(The problem)
The answer must be an exact reproduction of the lines from the start of the records below through the line containing "You are a computer-use agent. This", and nothing more.

(Material for this exercise)
_ _ _ _

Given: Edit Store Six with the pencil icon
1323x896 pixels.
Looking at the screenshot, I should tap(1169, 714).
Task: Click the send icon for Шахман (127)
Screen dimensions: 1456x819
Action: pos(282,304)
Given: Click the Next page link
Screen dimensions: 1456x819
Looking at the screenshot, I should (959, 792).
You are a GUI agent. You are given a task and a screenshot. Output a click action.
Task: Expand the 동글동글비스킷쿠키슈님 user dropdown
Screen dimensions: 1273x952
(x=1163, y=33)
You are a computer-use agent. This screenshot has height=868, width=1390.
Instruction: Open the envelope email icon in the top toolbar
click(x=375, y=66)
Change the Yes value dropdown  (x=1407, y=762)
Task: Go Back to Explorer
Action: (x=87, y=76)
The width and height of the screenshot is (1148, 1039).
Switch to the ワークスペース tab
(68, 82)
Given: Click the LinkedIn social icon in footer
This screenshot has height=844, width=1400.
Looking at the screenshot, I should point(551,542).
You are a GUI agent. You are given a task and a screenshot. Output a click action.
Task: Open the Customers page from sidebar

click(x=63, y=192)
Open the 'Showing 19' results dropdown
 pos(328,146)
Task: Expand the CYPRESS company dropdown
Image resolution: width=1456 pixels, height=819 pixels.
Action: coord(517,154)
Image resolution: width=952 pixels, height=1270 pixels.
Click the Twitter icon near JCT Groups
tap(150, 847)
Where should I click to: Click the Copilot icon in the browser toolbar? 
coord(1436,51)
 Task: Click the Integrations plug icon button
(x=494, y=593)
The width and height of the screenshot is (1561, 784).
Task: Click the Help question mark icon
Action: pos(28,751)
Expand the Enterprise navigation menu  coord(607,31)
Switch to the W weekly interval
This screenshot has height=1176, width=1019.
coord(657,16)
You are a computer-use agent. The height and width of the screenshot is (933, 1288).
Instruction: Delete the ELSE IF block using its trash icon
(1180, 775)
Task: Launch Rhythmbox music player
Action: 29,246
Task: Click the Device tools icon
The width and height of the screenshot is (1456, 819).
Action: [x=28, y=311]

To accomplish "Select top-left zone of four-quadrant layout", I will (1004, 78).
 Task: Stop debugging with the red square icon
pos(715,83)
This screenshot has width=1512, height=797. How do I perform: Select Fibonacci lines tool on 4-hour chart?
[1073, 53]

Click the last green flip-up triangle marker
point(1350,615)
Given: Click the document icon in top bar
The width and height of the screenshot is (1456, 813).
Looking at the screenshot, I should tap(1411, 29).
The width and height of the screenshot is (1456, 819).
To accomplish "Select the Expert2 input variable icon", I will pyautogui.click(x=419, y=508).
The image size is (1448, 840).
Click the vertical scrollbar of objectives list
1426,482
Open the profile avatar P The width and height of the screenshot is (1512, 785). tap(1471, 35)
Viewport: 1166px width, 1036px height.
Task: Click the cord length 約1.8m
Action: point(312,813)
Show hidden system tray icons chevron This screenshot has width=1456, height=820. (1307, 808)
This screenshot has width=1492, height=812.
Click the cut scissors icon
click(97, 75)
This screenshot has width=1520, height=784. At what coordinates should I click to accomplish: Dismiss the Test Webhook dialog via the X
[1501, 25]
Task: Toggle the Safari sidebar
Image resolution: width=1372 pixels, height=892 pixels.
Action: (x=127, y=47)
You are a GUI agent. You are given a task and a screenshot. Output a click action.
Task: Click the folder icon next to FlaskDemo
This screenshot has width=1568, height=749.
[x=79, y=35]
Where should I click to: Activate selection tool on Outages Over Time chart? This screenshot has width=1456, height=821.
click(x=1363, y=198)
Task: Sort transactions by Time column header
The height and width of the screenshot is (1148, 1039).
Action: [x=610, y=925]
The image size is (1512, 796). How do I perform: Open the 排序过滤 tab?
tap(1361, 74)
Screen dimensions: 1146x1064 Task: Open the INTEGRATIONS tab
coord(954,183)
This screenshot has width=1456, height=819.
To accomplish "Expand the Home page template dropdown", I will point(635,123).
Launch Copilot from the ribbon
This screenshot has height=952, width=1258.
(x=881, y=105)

_ _ _ _

(Exercise answer)
Given: Edit Store Six with the pencil icon
1323x896 pixels.
Looking at the screenshot, I should tap(1169, 714).
Task: Click the send icon for Шахман (127)
Screen dimensions: 1456x819
Action: pos(282,304)
Given: Click the Next page link
Screen dimensions: 1456x819
Looking at the screenshot, I should (959, 792).
You are a GUI agent. You are given a task and a screenshot. Output a click action.
Task: Expand the 동글동글비스킷쿠키슈님 user dropdown
Screen dimensions: 1273x952
(x=1163, y=33)
You are a computer-use agent. This screenshot has height=868, width=1390.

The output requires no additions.